• _Stored data_:

——

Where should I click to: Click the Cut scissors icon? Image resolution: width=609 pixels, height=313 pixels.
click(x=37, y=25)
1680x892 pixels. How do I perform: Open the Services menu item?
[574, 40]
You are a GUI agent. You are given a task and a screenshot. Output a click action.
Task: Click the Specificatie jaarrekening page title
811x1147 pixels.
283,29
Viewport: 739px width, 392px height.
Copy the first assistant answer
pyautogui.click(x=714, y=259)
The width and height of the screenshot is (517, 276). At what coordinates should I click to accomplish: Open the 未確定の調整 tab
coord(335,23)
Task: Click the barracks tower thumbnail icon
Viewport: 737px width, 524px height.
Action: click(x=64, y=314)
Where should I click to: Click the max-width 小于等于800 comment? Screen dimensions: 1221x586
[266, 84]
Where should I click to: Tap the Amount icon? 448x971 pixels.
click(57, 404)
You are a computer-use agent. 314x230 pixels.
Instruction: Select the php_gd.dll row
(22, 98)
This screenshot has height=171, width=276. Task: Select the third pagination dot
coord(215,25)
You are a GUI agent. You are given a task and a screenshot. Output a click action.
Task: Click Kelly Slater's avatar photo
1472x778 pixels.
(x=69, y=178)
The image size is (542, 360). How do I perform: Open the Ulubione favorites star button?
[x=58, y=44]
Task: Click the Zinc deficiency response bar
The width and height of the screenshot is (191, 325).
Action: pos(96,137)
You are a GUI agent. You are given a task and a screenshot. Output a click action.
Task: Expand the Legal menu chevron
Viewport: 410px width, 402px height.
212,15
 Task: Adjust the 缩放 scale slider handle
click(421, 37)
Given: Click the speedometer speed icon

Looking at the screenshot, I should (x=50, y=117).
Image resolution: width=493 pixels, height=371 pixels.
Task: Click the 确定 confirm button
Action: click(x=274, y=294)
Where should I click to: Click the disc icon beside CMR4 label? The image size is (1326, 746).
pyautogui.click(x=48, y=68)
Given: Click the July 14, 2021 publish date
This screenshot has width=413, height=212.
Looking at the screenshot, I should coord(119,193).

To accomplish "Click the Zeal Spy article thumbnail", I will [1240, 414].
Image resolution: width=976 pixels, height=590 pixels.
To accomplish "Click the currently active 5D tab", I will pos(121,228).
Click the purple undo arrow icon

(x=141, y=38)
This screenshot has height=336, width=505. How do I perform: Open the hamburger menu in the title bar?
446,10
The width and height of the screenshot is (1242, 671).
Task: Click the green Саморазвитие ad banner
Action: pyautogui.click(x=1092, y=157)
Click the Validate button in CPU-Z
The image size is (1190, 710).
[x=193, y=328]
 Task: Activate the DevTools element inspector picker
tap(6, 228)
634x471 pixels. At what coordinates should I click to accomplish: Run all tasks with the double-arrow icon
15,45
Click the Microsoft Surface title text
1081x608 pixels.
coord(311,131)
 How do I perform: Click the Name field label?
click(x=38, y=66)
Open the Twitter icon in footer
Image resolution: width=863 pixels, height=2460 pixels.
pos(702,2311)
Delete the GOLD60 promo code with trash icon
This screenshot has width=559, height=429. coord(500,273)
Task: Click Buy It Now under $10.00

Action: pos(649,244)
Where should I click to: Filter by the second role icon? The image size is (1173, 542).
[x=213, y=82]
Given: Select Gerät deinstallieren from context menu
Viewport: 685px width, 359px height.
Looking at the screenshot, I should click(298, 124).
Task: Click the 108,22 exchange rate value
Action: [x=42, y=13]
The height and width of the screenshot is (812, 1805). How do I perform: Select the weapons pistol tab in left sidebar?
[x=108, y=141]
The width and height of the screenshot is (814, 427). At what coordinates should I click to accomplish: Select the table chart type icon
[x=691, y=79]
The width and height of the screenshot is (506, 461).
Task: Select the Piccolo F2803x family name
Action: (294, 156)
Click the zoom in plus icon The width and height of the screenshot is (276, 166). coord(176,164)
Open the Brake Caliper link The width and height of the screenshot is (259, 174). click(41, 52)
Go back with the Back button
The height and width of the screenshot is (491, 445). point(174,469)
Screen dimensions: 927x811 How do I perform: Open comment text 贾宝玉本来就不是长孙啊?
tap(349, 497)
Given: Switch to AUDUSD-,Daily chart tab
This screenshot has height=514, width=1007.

——

Within the material above, copy exactly the lines from the line that holds "Delete the GOLD60 promo code with trash icon" up to and including the line that holds "Given: Select Gerät".

Delete the GOLD60 promo code with trash icon
This screenshot has width=559, height=429. coord(500,273)
Task: Click Buy It Now under $10.00

Action: pos(649,244)
Where should I click to: Filter by the second role icon? The image size is (1173, 542).
[x=213, y=82]
Given: Select Gerät deinstallieren from context menu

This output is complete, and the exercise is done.